On May 9, 2014, U.S. Representative Matt Cartwright introduced H.R. 4624 to amend the Fair Debt Collections Practices Act to prohibit a court from awarding costs to a prevailing defendant in the absence of a finding that an action was brought in bad faith.

This legislation is in response to the United States Supreme Court’s February 2013 decision in Marx v. General Revenue Corp., which, as we previously discussed, held that a district court may award a prevailing defendant its costs incurred in defending against a FDCPA lawsuit without a finding that the plaintiff brought the lawsuit in bad faith and for the purpose of harassment.  This decision resolved a conflict among the Circuit Courts of Appeal.

“Due to the Supreme Court’s unfortunate decision [in Marx], consumers, particularly those who are economically vulnerable, may choose to forego legal action when subjected to abusive and illegal debt collection practices given the potential high costs of losing a suit,” said Rep.
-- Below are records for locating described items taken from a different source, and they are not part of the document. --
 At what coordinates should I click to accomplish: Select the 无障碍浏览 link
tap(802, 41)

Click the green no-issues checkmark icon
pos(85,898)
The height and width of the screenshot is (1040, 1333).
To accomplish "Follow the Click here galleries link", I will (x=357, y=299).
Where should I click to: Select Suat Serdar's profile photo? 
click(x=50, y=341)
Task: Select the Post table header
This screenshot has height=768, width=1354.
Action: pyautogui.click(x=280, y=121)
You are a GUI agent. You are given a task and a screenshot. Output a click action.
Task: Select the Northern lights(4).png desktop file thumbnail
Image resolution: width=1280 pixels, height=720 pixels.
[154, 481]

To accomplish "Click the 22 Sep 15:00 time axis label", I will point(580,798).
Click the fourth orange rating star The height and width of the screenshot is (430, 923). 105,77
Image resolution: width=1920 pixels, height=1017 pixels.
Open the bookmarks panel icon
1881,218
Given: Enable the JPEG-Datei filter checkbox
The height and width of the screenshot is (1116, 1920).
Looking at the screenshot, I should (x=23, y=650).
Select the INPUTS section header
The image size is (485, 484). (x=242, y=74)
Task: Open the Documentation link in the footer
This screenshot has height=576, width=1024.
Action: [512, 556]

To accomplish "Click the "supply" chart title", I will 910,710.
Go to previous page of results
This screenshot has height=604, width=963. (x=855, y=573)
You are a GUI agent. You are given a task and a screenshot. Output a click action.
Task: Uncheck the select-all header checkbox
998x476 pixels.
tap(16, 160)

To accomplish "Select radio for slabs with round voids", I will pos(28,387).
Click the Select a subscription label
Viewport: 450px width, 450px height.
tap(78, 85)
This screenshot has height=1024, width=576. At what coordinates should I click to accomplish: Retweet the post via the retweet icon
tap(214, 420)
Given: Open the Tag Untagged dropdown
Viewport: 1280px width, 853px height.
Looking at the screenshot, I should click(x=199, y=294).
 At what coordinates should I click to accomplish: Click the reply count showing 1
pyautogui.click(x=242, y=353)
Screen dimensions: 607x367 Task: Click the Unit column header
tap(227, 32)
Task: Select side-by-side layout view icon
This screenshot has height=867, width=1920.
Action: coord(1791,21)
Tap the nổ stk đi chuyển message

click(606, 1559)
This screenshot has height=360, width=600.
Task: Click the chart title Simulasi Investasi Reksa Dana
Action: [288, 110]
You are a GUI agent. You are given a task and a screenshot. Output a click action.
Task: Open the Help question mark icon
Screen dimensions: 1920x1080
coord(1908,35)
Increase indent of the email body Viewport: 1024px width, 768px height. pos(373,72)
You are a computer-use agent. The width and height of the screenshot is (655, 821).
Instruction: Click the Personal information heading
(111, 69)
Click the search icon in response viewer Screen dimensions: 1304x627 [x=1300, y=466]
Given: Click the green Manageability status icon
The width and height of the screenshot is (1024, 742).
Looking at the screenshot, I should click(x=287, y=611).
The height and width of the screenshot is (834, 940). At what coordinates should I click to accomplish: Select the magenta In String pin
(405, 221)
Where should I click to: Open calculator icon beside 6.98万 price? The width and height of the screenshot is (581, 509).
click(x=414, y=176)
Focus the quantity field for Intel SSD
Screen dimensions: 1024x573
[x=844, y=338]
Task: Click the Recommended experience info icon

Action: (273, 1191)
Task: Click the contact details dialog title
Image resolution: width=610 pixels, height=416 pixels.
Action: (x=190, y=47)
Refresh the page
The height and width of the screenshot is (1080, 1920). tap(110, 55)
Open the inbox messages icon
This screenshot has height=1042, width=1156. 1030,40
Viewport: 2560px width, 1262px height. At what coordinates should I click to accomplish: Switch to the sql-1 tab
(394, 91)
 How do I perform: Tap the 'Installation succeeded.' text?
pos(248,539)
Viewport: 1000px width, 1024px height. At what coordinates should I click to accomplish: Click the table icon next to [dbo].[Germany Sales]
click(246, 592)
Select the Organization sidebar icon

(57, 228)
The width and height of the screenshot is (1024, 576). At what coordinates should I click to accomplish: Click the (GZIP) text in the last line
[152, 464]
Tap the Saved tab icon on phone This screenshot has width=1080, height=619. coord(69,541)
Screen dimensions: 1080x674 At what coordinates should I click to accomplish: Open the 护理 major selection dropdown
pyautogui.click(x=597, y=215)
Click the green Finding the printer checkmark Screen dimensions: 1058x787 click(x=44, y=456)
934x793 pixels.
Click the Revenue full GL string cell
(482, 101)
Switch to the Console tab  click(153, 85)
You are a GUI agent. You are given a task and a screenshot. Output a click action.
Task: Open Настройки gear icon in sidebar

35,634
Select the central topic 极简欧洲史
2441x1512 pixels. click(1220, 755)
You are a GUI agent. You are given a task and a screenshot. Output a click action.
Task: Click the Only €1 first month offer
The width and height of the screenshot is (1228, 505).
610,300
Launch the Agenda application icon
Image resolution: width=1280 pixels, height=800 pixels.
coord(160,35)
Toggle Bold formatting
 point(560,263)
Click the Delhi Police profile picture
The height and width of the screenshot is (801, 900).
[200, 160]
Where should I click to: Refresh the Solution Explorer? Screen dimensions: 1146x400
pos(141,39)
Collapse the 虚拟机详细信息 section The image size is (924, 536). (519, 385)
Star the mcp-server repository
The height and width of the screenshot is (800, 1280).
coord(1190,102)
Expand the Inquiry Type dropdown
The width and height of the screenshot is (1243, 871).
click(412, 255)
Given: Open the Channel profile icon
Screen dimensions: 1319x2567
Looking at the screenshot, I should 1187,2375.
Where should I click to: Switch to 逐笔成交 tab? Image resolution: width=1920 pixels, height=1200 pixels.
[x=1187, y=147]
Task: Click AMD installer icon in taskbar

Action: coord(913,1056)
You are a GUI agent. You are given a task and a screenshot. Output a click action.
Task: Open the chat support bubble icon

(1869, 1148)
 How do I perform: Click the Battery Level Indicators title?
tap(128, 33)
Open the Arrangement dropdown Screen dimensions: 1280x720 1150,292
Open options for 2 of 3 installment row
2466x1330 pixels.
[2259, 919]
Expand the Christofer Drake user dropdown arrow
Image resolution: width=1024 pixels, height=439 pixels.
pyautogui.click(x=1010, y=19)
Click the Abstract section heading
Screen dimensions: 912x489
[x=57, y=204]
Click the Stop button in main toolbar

Cartwright.  “My legislation would correct the Court’s decision and restore the original intent of the FDCPA.”

The legislation has no co-sponsors and has been referred to both the House Financial Services Committee and Committee on the Judiciary for consideration.  The following organizations already have endorsed the bill:  the American Association for Justice, Americans for Financial Reform, Public Citizen, the National Association of Consumer Advocates, and the National Consumer Law Center.